START MATERIAL SUPPLIED
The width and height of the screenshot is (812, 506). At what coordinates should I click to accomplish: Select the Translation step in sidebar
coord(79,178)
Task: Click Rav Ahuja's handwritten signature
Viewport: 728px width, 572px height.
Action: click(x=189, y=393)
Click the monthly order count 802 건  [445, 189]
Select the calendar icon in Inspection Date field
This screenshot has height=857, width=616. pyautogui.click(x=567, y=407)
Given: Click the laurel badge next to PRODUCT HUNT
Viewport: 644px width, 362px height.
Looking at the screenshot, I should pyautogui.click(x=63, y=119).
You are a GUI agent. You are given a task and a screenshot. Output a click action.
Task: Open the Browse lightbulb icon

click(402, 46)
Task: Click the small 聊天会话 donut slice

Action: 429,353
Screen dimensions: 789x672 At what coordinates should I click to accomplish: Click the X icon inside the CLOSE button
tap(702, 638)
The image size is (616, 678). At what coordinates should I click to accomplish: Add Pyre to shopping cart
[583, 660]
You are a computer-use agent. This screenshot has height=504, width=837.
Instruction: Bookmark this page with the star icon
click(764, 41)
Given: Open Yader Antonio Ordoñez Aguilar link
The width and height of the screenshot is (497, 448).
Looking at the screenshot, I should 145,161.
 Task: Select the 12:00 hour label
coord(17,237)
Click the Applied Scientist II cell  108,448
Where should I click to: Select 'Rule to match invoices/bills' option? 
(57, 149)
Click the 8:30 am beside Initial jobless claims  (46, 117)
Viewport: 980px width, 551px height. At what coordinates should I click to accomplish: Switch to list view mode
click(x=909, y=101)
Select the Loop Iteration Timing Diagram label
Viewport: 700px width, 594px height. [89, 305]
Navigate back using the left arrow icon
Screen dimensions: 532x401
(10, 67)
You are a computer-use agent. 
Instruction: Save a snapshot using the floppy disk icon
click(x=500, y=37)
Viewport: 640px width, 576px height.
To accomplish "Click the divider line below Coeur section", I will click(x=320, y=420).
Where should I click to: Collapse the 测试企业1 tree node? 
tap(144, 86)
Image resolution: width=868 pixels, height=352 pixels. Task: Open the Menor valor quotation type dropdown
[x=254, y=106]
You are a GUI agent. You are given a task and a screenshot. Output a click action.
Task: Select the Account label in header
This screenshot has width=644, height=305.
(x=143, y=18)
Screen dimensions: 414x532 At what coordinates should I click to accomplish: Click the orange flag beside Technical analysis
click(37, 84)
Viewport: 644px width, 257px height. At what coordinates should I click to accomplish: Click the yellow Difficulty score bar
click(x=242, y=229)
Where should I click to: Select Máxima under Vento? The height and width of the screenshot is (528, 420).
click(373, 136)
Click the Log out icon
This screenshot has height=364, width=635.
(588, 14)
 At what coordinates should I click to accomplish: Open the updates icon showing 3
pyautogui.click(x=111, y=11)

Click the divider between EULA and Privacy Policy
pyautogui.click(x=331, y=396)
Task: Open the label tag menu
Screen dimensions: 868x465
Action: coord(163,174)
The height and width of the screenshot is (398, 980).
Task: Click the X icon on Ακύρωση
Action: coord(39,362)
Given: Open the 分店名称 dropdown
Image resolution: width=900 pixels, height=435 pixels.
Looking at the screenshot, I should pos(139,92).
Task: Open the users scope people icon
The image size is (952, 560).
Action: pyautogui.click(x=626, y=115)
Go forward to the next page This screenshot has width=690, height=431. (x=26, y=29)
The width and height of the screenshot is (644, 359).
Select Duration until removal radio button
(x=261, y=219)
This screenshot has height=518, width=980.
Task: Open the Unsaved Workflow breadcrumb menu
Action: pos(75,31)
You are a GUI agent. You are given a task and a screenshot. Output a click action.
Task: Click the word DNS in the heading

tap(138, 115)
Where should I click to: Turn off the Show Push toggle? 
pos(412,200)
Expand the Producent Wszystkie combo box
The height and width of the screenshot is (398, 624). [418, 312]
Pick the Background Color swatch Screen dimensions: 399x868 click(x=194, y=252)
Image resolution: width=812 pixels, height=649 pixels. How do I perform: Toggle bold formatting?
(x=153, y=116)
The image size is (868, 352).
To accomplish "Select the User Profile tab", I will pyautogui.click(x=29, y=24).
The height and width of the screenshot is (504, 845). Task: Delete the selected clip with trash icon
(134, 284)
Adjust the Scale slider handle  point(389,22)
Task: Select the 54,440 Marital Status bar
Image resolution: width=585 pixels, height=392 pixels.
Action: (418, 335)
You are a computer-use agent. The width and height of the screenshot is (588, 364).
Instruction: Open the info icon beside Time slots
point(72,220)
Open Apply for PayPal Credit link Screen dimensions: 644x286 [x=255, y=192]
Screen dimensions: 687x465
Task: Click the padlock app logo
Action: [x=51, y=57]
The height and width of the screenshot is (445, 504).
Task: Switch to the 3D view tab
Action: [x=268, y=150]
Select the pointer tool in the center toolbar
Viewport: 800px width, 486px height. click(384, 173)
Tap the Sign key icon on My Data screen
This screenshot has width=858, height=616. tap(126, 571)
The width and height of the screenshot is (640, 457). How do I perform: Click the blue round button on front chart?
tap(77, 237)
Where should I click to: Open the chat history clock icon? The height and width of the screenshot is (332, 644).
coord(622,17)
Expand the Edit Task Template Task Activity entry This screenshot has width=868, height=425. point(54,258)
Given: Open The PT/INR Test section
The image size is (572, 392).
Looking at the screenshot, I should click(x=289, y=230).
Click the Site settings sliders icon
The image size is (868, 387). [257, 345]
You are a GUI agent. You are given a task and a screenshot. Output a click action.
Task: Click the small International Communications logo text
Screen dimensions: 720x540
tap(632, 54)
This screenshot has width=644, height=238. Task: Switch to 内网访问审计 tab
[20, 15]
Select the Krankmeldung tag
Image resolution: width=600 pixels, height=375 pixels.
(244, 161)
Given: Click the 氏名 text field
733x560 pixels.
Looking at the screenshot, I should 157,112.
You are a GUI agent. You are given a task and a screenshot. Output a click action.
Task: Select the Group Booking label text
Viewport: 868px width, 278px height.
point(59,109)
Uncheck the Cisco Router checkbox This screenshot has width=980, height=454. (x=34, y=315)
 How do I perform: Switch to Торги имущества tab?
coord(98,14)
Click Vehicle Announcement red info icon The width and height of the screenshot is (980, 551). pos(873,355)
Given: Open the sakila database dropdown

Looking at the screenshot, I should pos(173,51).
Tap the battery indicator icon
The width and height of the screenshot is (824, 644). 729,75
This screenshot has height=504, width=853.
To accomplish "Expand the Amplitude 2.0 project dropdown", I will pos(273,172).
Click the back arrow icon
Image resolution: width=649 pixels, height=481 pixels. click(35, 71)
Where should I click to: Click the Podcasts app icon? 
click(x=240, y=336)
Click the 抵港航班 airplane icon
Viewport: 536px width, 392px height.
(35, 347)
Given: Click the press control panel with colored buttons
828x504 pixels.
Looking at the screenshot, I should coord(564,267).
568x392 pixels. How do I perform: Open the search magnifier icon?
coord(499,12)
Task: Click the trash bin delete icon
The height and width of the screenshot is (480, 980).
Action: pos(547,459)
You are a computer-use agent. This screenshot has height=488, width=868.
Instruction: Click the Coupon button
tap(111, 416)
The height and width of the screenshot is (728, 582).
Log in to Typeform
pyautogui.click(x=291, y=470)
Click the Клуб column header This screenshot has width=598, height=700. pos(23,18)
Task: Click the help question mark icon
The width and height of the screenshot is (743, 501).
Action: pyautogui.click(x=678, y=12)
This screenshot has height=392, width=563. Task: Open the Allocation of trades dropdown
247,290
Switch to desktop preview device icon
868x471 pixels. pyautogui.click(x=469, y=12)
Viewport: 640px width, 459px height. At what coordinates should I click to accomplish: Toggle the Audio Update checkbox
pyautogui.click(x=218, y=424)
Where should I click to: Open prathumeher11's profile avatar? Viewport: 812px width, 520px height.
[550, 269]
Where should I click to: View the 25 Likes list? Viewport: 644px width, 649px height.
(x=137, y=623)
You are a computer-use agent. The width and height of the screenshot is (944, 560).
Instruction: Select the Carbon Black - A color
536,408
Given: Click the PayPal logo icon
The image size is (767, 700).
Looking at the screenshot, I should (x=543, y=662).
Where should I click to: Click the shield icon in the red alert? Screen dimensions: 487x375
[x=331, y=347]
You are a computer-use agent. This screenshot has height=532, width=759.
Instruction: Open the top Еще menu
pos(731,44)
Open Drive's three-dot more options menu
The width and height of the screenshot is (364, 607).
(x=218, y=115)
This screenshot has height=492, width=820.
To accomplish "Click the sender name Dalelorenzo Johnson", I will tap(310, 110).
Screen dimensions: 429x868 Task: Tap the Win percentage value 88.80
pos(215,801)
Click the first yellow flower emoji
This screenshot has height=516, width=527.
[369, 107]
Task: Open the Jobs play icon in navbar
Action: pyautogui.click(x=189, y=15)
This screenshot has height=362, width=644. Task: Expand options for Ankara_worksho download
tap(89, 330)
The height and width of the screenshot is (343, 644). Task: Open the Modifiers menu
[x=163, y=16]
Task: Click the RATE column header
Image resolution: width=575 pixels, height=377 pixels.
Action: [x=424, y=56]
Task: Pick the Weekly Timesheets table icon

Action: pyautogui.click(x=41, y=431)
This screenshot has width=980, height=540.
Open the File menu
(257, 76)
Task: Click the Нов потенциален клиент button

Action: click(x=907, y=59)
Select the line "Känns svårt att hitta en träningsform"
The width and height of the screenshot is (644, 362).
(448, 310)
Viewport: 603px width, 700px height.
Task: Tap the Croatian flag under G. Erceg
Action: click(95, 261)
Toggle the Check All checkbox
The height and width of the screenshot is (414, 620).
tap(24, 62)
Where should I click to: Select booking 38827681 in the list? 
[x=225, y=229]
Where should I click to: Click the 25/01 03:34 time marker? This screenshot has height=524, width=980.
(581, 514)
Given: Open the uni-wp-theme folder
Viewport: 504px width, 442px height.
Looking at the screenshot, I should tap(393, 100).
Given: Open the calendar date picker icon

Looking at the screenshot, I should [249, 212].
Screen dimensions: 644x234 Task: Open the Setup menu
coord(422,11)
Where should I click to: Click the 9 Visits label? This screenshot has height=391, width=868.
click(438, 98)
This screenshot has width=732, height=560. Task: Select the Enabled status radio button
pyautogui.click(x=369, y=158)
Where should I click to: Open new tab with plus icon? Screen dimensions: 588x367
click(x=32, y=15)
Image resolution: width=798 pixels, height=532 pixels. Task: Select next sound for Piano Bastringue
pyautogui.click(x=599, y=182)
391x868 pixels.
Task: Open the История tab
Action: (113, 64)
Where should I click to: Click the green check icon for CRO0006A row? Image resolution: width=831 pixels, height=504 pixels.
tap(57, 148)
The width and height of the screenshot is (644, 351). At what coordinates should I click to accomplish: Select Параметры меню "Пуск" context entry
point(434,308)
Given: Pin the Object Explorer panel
END MATERIAL SUPPLIED
TRY IT = All lines with the string "computer" must be copied from the data.

SOLUTION TO THIS EXERCISE =
You are a computer-use agent. This screenshot has height=504, width=837.
You are a computer-use agent. 
You are a computer-use agent. The width and height of the screenshot is (588, 364).
You are a computer-use agent. This screenshot has height=488, width=868.
You are a computer-use agent. The width and height of the screenshot is (944, 560).
You are a computer-use agent. This screenshot has height=532, width=759.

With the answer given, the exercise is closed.